→ Text
= Howard Harold Seliger =

American bioluminescence scientist

Howard Harold Seliger (4 December 1924, New York City – 20 December 2012) was a physicist, biochemist, and biology professor, known for his research on bioluminescence.

==Biography==
Seliger graduated from Townsend Harris High School in 1939 and from the City College of New York in 1943). After serving in the U.S. Air Force from 1943 to 1946, he studied physics at Purdue University and graduated there with M.S. in 1948. From 1948 to 1958 he was a senior physicist in the Radioactivity Division of the National Bureau of Standards (NBS) and was enrolled part-time at the University of Maryland. He graduated there with Ph.D. in 1954. At the NBS he developed a highly sensitive method of measurement of photons produced by radioactive emissions. He was elected a Fellow of the American Physical Society in 1958. With the aid of a recommendation by W. F. Libby, Seliger became a Guggenheim Fellow for the academic year 1958–1959, which he spent in the biology department of Johns Hopkins University. There he worked with William D. McElroy, who had recently isolated the enzyme luciferase. Seliger used his measurement techniques for photon scintillation to make the first measurement of the quantum yield of the firefly light reaction. This was the beginning of his outstanding achievements in the study of bioluminescence in fireflies, bacteria, phytoplankton, fish, and ctenophores.

Seliger, as part of a team of Johns Hopkins scientists, studied more than 100 different species of fireflies in Maryland and on the island of Jamaica. He built an instrument, called by him a "firefly gun," which his team used in making the first measurements of the specific flash patterns of various firefly species in their natural habitat. Their research "showed that the species-specific colors of the bioluminescence of fireflies represented natural selection for the optimization of the ratio of light signals to interfering ambient light intensities (noise) at the times of their emergence."

In the work for which he is perhaps best known, Seliger's firefly research helped other scientists harness bioluminescent molecules to identify key sections of DNA for genetic studies. And he used such fluorescent molecules to probe carcinogenic compounds in cigarette smoke. He also was able to see which potentially carcinogenic compounds became most dangerous by measuring the low-intensity light produced as the compounds react with enzymes inside cells.

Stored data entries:
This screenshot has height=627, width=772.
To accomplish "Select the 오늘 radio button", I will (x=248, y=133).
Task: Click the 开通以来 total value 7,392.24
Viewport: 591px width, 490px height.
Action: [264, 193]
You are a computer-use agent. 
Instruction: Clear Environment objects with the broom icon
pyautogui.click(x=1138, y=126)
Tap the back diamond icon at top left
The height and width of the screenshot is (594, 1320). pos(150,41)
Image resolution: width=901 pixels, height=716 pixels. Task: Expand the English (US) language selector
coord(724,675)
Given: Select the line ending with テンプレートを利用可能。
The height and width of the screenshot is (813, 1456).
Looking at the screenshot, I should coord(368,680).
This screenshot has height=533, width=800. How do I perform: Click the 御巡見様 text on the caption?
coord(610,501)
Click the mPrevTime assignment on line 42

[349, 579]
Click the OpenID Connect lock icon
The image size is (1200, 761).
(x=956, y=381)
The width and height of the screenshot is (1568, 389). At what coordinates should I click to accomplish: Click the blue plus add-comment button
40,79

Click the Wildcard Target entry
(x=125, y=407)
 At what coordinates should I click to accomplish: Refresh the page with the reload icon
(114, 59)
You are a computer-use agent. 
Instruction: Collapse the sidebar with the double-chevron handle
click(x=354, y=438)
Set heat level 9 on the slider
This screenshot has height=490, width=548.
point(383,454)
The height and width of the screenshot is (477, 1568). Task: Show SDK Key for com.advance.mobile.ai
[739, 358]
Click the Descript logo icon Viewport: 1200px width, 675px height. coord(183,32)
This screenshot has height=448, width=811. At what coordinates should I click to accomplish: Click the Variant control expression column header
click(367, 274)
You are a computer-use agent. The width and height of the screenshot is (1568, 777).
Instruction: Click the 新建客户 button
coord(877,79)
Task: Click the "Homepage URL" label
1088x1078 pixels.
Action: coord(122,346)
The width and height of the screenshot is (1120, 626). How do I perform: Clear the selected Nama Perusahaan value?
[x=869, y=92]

→ Work order 1
Translate this sentence from the Seliger biography into Spanish: "He was elected a Fellow of the American Physical Society in 1958."
→ Work order 2
Write out everything in the Seliger biography from "In the work" down to "enzymes inside cells.", switching "cigarette smoke" to "tobacco smoke".

→ Answer box 1
Fue elegido miembro de la Sociedad Estadounidense de Física en 1958.

→ Answer box 2
In the work for which he is perhaps best known, Seliger's firefly research helped other scientists harness bioluminescent molecules to identify key sections of DNA for genetic studies. And he used such fluorescent molecules to probe carcinogenic compounds in tobacco smoke. He also was able to see which potentially carcinogenic compounds became most dangerous by measuring the low-intensity light produced as the compounds react with enzymes inside cells.